(648a) Perfusion-Decellularization of Pancreatic Matrix – A Scaffold for Bio-Engineered Pancreas

Introduction: Type I Diabetes affects over 1 million people in the United States. While islet transplantation has proved to be a promising therapeutic strategy, there are still limitations both in maintaining a viable culture of primary islets and a suitable scaffold for transplantation to ensure islet viability and functionality. We hypothesize that a 3-D scaffold recapitulating the native geometry and microenvironment would retain cellular functionality in-vitro and in-vivo. To this effect, we propose that perfusion-decellularization of whole pancreas could yield an acellular scaffold suitable for pancreatic tissue engineering.

Materials and Method: Cadaveric pancreata were isolated from adult, heparinized mice (n=8) and mounted on a perfusion apparatus. Ionic detergent, 0.1% SDS was perfused via the pancreatic duct until tissues were translucent and white in color (24-28 hours). To evaluate the scalability of this technique to a human-sized organ, decellularization of an adult cow pancreas was also performed. The resulting acellular matrices were analyzed for integrity of vasculature tree via trypan blue injections. Cell nuclei post-decellularization was quantified via dapi staining. The cytoskeletal element, actin was examined using phalloidin. Immunofluorescence and histology were done to characterize the retention of the extracellular matrix (ECM) protein after decellularization of the pancreas. For in-vitro culture, acellular matrices were seeded with Beta-TC-6 cells or mouse ES cells (2x10⁵) to examine the proliferation, survival and differentiation (n=3) of the seeded cells. For whole organ recellularization, Beta-TC-6 or mouse ES cells (30x10⁶) were introduced into the acellular matrices via the pancreatic duct in 3 steps, with 20 min interval between each step. Recell constructs (n=3) were then mounted on a perfusion apparatus to allow dynamic culture for 3 days. Both in-vitro and whole organ recell constructs were analyzed using histology, TUNEL, immunofluorescence staining and qRT-PCR.
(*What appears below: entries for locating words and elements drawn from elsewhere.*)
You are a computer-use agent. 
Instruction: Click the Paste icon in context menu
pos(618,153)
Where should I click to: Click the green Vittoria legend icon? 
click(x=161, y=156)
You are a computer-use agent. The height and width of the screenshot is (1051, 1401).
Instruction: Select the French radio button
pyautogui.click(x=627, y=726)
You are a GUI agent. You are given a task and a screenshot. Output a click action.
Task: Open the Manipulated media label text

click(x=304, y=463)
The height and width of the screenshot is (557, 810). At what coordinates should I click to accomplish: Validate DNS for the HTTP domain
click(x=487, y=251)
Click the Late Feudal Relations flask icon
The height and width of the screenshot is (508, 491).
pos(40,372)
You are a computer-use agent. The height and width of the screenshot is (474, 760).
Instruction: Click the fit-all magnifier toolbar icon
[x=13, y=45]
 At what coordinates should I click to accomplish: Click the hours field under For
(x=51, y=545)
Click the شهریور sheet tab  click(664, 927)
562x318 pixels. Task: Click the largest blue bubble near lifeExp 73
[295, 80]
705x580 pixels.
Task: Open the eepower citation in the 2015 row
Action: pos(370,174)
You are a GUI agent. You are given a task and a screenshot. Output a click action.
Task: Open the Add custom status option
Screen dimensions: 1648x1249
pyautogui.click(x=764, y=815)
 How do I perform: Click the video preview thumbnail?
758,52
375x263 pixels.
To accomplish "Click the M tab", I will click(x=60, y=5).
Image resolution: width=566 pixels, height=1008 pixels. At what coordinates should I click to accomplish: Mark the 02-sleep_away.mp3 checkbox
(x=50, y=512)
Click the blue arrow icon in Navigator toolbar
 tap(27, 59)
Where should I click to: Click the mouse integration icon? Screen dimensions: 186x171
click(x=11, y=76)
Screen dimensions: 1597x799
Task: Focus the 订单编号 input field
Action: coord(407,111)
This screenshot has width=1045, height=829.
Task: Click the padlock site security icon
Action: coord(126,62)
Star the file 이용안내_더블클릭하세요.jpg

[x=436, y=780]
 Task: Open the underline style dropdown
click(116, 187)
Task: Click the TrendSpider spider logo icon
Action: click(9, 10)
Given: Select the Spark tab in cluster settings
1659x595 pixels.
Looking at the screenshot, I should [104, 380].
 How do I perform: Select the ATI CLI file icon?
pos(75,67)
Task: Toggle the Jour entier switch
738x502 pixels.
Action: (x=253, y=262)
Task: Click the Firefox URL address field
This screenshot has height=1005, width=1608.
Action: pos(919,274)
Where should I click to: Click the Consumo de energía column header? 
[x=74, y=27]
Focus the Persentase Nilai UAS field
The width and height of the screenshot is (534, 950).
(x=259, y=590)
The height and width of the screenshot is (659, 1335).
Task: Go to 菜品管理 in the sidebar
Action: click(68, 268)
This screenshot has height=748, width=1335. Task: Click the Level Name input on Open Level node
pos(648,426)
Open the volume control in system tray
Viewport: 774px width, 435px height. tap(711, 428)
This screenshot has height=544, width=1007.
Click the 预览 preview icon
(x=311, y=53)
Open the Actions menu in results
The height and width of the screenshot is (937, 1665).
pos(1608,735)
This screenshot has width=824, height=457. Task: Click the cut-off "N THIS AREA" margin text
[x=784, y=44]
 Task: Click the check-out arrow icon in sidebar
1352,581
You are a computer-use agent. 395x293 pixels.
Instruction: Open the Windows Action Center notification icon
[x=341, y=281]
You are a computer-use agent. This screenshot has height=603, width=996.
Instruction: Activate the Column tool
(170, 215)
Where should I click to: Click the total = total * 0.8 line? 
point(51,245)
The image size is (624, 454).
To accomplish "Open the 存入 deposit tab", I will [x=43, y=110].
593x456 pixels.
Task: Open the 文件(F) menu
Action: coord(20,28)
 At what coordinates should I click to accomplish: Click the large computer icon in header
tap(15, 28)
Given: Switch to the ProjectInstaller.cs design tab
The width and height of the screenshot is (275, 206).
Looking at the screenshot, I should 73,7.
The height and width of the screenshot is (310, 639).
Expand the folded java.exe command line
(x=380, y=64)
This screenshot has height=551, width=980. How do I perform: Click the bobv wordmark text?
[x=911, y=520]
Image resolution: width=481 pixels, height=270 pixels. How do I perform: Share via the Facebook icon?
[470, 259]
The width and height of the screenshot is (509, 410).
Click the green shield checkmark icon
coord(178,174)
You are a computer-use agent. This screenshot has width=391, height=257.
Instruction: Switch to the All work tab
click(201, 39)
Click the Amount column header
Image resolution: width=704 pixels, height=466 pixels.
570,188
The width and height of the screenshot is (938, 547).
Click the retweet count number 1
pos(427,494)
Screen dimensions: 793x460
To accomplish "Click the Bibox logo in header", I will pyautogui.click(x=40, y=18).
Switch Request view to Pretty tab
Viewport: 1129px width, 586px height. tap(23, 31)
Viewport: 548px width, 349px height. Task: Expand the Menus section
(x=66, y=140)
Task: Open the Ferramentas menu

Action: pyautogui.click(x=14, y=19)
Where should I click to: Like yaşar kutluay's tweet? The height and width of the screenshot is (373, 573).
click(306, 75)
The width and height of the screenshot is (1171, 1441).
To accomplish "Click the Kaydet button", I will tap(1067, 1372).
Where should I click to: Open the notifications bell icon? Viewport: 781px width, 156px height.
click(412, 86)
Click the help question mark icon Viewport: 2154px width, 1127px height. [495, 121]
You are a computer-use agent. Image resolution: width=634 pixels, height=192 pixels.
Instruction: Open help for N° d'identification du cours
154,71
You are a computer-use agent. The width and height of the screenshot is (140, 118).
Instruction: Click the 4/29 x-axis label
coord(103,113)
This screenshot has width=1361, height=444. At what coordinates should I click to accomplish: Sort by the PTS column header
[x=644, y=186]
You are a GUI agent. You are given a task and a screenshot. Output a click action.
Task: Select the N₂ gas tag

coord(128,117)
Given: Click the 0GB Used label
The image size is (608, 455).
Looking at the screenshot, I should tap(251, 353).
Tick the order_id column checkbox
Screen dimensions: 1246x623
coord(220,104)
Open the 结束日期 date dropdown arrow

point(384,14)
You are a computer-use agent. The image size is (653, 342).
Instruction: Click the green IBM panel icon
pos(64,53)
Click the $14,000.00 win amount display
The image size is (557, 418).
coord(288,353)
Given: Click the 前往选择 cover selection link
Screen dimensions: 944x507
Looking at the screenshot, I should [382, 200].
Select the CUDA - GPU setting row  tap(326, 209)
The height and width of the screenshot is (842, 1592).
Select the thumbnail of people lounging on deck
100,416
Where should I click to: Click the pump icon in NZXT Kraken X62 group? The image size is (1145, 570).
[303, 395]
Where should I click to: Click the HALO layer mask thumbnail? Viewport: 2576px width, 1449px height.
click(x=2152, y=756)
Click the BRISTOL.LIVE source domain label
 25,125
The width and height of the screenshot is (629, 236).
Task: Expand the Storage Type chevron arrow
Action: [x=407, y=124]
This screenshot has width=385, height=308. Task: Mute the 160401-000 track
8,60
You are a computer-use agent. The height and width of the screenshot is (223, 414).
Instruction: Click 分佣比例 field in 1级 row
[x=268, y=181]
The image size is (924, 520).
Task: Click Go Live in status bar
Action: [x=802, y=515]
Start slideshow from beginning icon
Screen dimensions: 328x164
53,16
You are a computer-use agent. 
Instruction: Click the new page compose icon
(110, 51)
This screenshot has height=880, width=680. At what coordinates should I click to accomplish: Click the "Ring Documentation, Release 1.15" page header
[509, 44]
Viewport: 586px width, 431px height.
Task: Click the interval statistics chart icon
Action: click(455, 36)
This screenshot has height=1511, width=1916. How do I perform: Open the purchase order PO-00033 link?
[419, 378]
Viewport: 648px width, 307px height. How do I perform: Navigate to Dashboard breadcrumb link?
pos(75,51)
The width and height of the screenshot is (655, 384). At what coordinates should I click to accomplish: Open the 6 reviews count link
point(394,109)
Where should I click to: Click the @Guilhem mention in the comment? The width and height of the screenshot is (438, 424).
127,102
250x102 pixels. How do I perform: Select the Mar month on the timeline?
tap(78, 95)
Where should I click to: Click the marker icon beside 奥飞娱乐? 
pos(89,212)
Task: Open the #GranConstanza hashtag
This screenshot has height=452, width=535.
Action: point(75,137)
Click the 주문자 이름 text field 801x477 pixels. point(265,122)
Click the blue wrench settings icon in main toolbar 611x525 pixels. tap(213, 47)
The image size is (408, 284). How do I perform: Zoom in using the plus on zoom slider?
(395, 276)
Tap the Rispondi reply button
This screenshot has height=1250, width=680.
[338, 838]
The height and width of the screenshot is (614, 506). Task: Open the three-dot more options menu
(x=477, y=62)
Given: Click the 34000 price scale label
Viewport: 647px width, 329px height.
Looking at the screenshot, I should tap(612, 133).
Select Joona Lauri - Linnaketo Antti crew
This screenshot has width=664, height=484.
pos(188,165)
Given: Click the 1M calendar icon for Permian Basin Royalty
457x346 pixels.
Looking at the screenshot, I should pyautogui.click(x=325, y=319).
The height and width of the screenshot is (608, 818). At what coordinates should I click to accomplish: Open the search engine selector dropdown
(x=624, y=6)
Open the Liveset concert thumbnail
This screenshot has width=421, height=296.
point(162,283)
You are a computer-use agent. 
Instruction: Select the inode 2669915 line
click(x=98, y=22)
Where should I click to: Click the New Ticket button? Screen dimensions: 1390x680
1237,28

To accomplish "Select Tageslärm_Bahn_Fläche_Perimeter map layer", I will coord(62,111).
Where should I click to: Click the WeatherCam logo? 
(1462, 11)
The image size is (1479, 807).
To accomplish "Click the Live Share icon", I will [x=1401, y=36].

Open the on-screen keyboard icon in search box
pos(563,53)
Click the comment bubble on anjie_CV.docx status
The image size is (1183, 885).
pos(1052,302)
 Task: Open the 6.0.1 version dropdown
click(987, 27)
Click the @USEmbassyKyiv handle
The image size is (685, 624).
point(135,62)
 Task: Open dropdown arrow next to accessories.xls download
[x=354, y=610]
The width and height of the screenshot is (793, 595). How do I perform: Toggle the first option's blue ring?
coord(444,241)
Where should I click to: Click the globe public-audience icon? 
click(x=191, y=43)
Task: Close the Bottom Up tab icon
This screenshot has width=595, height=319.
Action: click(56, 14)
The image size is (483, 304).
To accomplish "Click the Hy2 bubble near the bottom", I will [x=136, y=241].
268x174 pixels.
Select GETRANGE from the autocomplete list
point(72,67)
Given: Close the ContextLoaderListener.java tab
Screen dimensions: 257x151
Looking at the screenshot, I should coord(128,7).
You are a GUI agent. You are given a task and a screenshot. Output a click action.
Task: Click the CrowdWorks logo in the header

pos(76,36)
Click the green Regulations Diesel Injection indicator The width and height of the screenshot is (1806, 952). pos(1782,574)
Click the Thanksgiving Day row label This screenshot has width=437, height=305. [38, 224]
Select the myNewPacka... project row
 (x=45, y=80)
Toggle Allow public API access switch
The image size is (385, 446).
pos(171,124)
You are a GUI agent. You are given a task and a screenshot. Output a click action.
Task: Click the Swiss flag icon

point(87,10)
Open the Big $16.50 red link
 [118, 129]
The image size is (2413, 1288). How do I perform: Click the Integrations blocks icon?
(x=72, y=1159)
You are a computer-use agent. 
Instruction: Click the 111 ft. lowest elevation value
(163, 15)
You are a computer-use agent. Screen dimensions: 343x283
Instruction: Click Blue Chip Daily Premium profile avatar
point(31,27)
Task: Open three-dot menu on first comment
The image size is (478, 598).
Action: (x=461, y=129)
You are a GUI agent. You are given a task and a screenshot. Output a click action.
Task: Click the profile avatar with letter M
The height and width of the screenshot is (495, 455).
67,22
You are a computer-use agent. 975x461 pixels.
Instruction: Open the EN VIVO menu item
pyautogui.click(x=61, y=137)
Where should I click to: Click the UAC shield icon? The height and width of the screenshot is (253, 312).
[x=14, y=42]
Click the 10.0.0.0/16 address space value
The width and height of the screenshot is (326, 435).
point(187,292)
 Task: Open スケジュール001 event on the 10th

Results and Discussion: Perfusion via the pancreatic duct with 0.1% SDS resulted in complete decellularization of both murine and cow pancreata. The vascular architecture was retained in acellular pancreas. No dapi staining of intact nuclei or cytoskeletal element were detected in acellular pancreas. Microstructure and major ECM component such as collagen I, collagen IV, fibronectin and laminin were preserved in acellular pancreas. Insulin response assay showed preserved insulin response to glucose challenge in the Beta-TC-6 seeded construct in both in-vitro culture and whole organ culture. In ES cells seeded construct, qRT-PCR results showed elevated gene expression of pancreatic differentiation markers. Immunohistochemistry from whole organ recell demonstrated better viability (<5% TUNEL positive).

Conclusion: Perfusion-decellularization of cadaveric pancreata efficiently removes cells while retaining ECM protein and microstructure. This perfusable 3-D whole organ scaffold yields functional tissue construct with preserved endocrine function and favored endocrine differentiation. Further studies are underway to establish the suitability of acellular pancreatic ECM as a scaffold to transplant donor islets and achieve euglycaemia in diabetic recipients.